VIVAnews-Shale gas belakangan ini sering didengar setelah pemerintah memberi izin pada 4 perusahaan migas untuk melakukan joint study pengembangan gas non-konvensional itu. Ke-4 perusahaan yang belum diumumkan itu diharapkan sudah menandatangani kontrak kerja sama dengan pemerintah.
Shale gas adalah gas non-konvensional yang diperoleh dari serpihan batuan shale atau tempat terbentuknya gas bumi. Gas alam konvensional biasanya ditemukan di cekungan lapisan bumi pada kedalaman ±800 meter atau lebih.
Namun, shale gas terdapat di lapisan bebatuan (shale formation) di kedalaman lebih dari 1.500 meter. Lapisan tersebut kaya material organik, sehingga dapat menjadi sumber energi.
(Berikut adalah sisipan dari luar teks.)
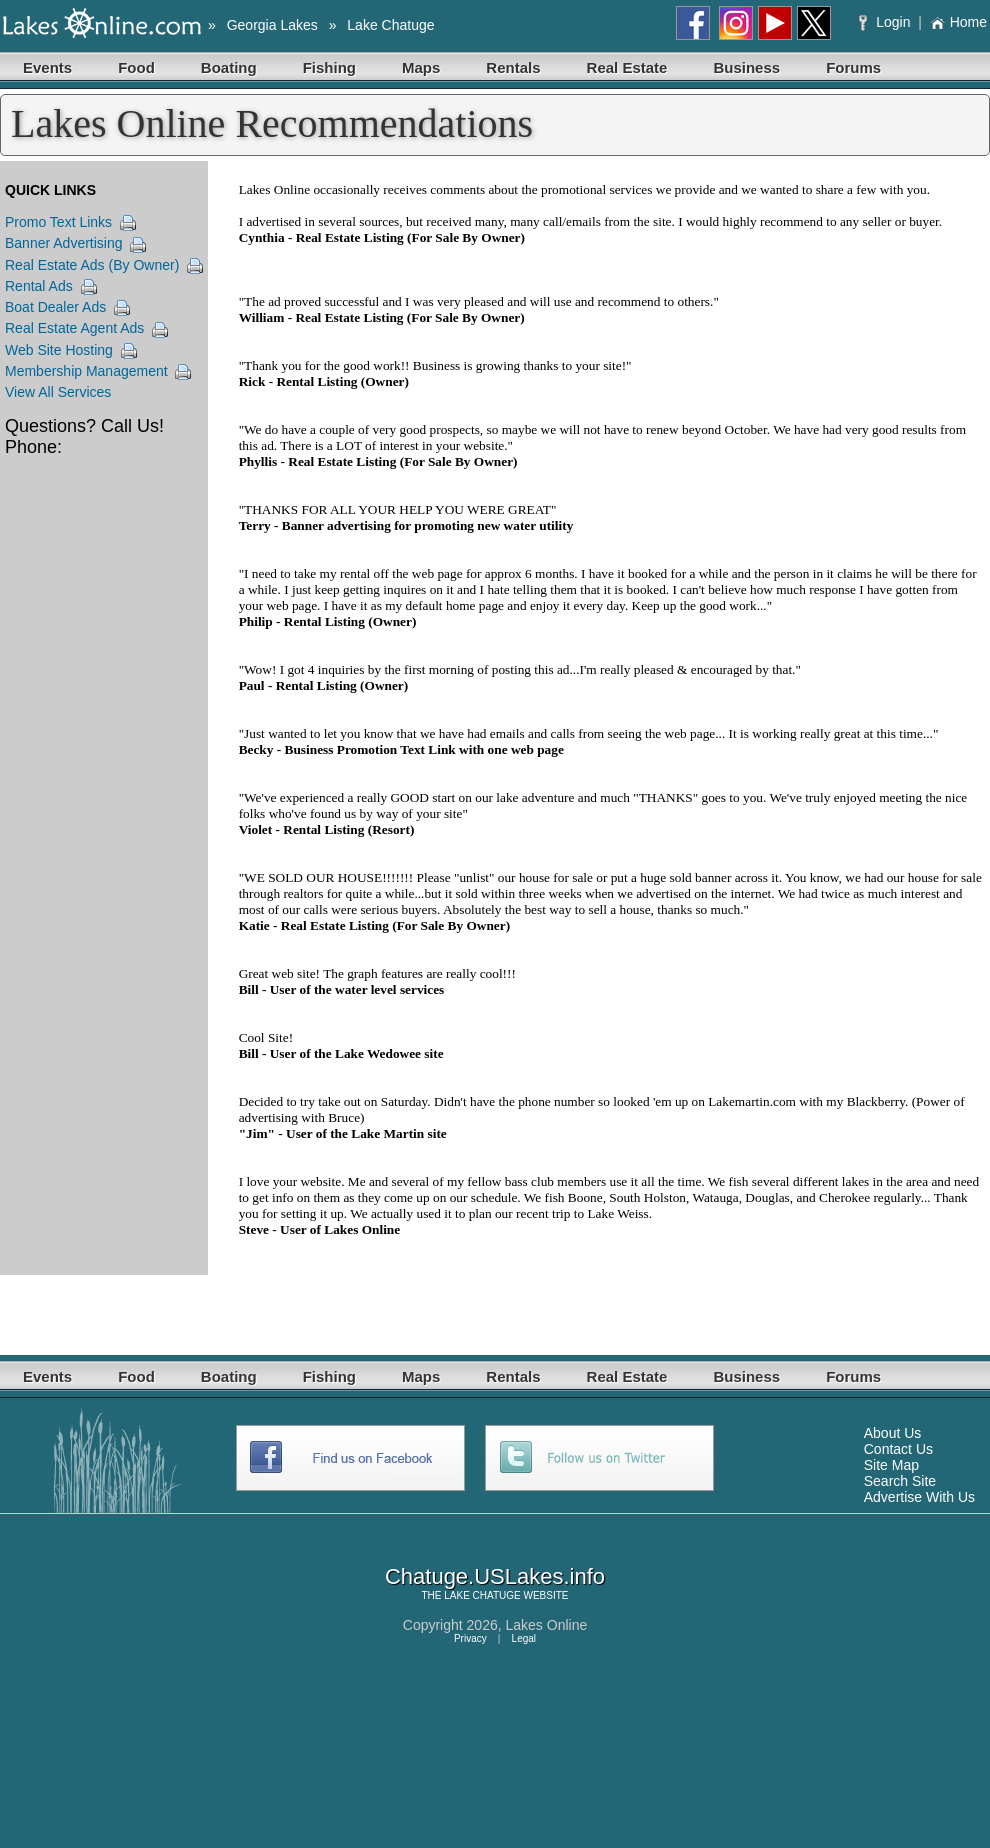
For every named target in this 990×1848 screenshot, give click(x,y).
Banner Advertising (64, 243)
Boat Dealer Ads (55, 307)
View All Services (58, 392)
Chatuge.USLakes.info (495, 1576)
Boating (229, 67)
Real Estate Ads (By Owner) (92, 265)
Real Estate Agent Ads (74, 328)
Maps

Shale gas ditemukan pertama kali di New York pada 1821 dan mulai dikembangkan pada 1970-1980.
Namun, shale gas baru bisa diproduksi secara komersial pada dekade terakhir ini, berkat temuan kombinasi teknologi horizontal drilling dan hydraulic fracturing. Setelah pipa bor mencapai lapisan tengah shale, pipa lalu dibelokkan secara horisontal hingga ±2 kilometer.
Sepanjang pipa horisontal telah dilubangi untuk jalan keluar air yang disemprotkan dengan tekanan tinggi. Cukup tinggi untuk meretakkan lapisan bebatuan yang ada di sekitarnya. Setelah retak, gas akan keluar dari pori-pori dan celah bebatuan yang kini saling terhubung, sehingga mampu menghasilkan gas dalam jumlah yang ekonomis.
Selain air, juga dicampurkan bahan kimia dan atau proppant, material yang dapat menjaga rekahan tetap terbuka selama masa exploitasi gas berlangsung. Proppant dalam jumlah yang cukup bisa diperoleh dari sejenis kacang-kacangan bernama guar.
Guar banyak ditanam di India, karenanya Amerika mengimpor dari sana. Ribuan rakyat miskin India mendadak kaya, karena datangnya permintaan guar dalam jumlah sangat banyak dan dengan harga yang tidak pernah mereka impikan.
Cadangan melimpah : Seperti dikutip dari laman resmi Kementerian Energi dan Sumber Daya Mineral, hingga saat ini terdapat tujuh cekungan di Indonesia yang mengandung shale gas dan satu cekungan berbentuk klasafet formation.
Cekungan terbanyak berada di Sumatera, yaitu berjumlah tiga cekungan, seperti Baong Shale, Telisa Shale, dan Gumai Shale. Sementara itu, di Pulau Jawa dan Kalimantan, shale gas masing-masing berada di dua cekungan. Selanjutnya, di Papua, berbentuk klasafet formation.
Dari tujuh cekungan itu, potensi shale gas Indonesia sangat tinggi, diperkirakan mencapai 574 triliun kaki kubik atau TSCF. Lebih besar jika dibandingkan gas metana batu bara (Coal Bed Methane) yang hanya 453,3 TSCF dan gas bumi 334,5 TSCF.
Pengamat energi yang juga Direktur ReforMiner Institute, Pri Agung Rakhmanto, mengatakan, potensi shale gas, Indonesia tak diragukan lagi. Dia mengatakan, untuk mengeksploitasi butuh waktu. Sebab, tingkat kerumitan eksploitasi shale gas jauh lebih sulit dibanding gas konvensional dan CBM.
“Padahal, gas konvensional dan CBM di Indonesia masih melimpah,” kata dia kepada VIVAnews.